Whether using an insulin pen or taking pills to regulate blood sugar levels, summertime is not an easy time for the diabetic. The heat affects their conditions in many ways.

Weather fronts are not much of an issue this time of the year. Heat and the danger of dehydration are. Heat induces sweating – the diabetic are more prone to excess perspiration to begin with – resulting in ion deficiency. Patients are losing more than average water through loose stool, a symptom of neuropathy, and excess urination. When blood sugar level increases above 8 mmol/l glucose enters the kidney tubules, prompting increased urination due to osmotic diuresis.
Extra caution is needed with certain anti-diabetic formulas, which reduce blood sugar levels by increasing glucose in the urine. Patients taking such formulas has to make sure that they drink plenty of water. All in all, hydration is the key issue for the diabetic in the summer heat, making up for the increased loss of water through excessive urination, loose stool and perspiration.

Good to know

  •  We lose our appetite in the heat and crave for different food than in winter. Diabetic patients might need less insulin as a result. Traveling abroad and eating unfamiliar food, especially carbohydrates, call for precautions too. Check your blood sugar level more frequently when on the road.
  • Long-haul flights make things even more complicated. Flying across time zones might mean that you have to skip a jab with the pen, while flying in the other direction could call for an extra shot. Consult your doctor before venturing on a long journey.
  • Take your insulin aboard because it could easily froze in the cargo bay. Use a small thermo bag and always carry extra ammo: more than you actually need.
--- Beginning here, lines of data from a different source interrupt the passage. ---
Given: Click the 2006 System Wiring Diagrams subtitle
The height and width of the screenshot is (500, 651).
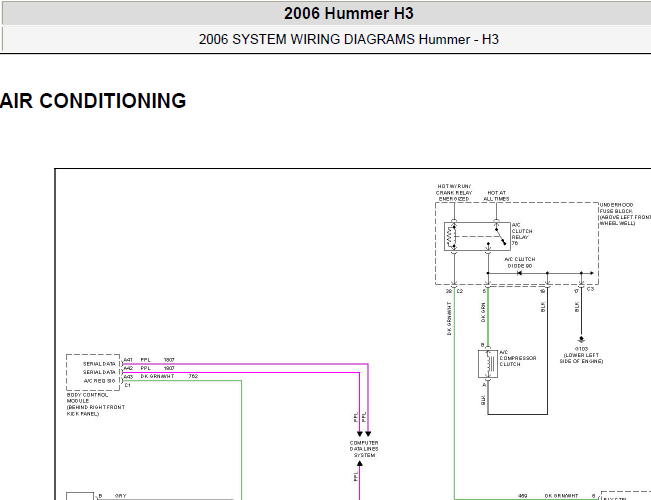Looking at the screenshot, I should pos(349,39).
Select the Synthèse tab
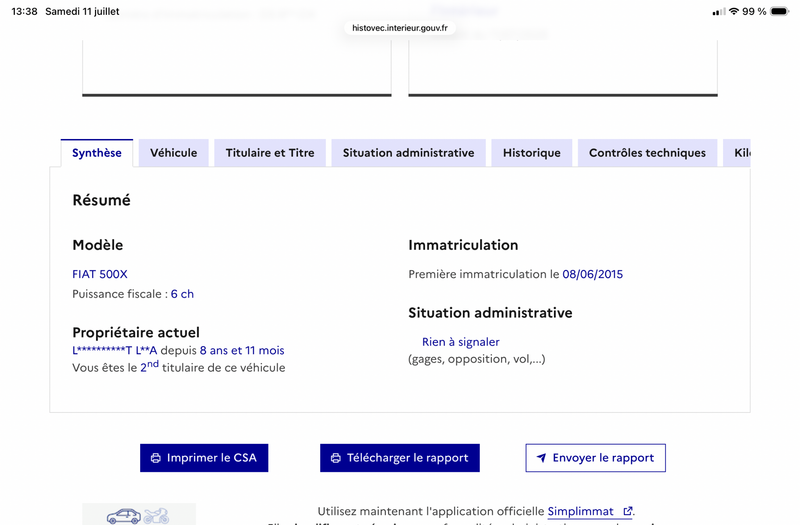Viewport: 800px width, 525px height. (96, 153)
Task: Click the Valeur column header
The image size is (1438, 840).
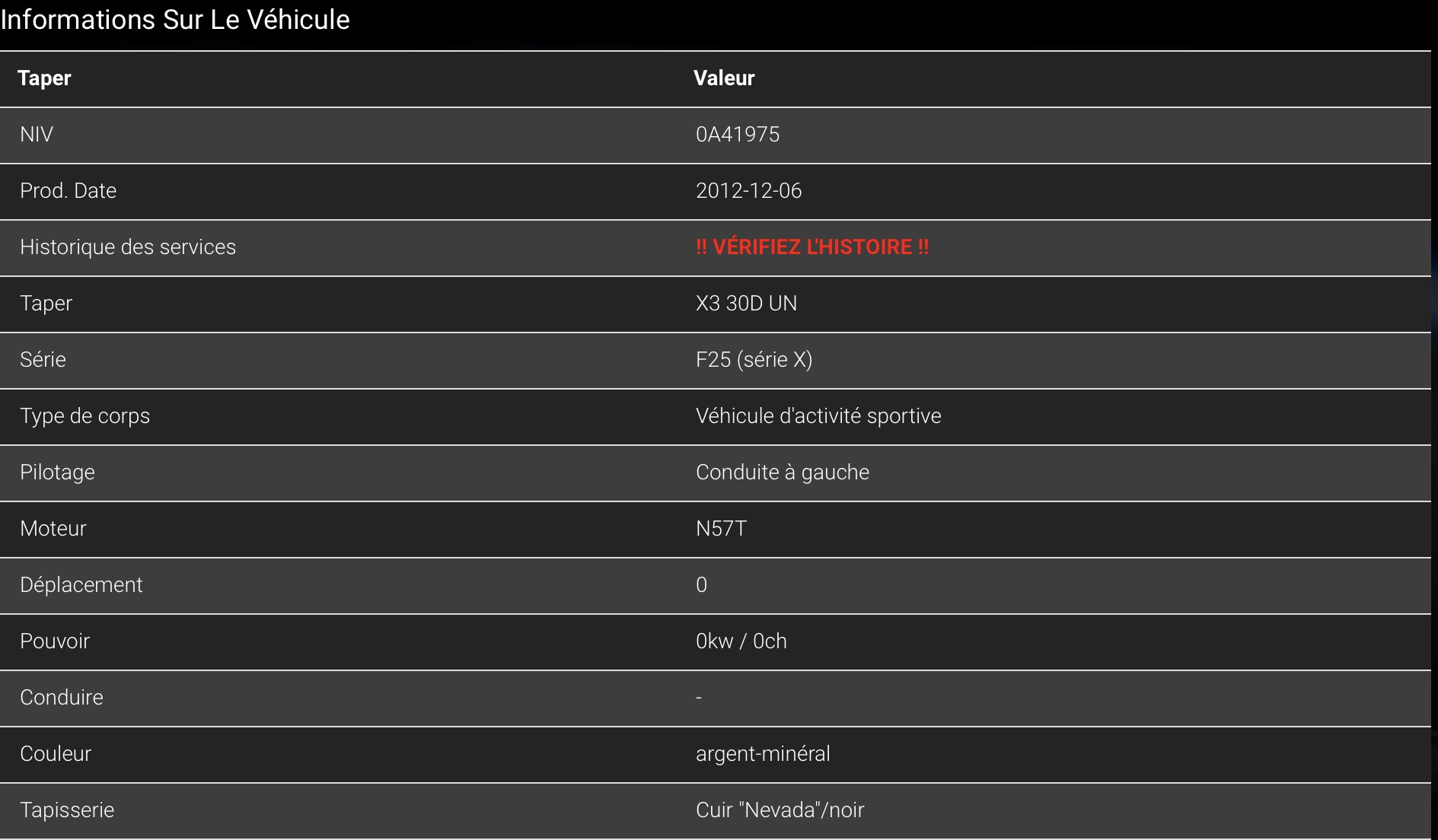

The sugar meter is also sensitive to heat so never leave it in the car or expose to direct sunlight lest you end up with false readings.

Doctor’s order

“Your daily water ration is 2-3 litres of mineral water with normal natrium content. With perspiration we lose salt and certain heart medications are also diuretic. The combined effect is salt deficiency, the typical symptoms of which are confusion and vomiting,” explains Dr. Éva Takács internist and diabetes specialist at Dr. Rose Private Hospital. You are better off swapping around mineral water brands every six-packs, so that you sufficiently replenish all minerals.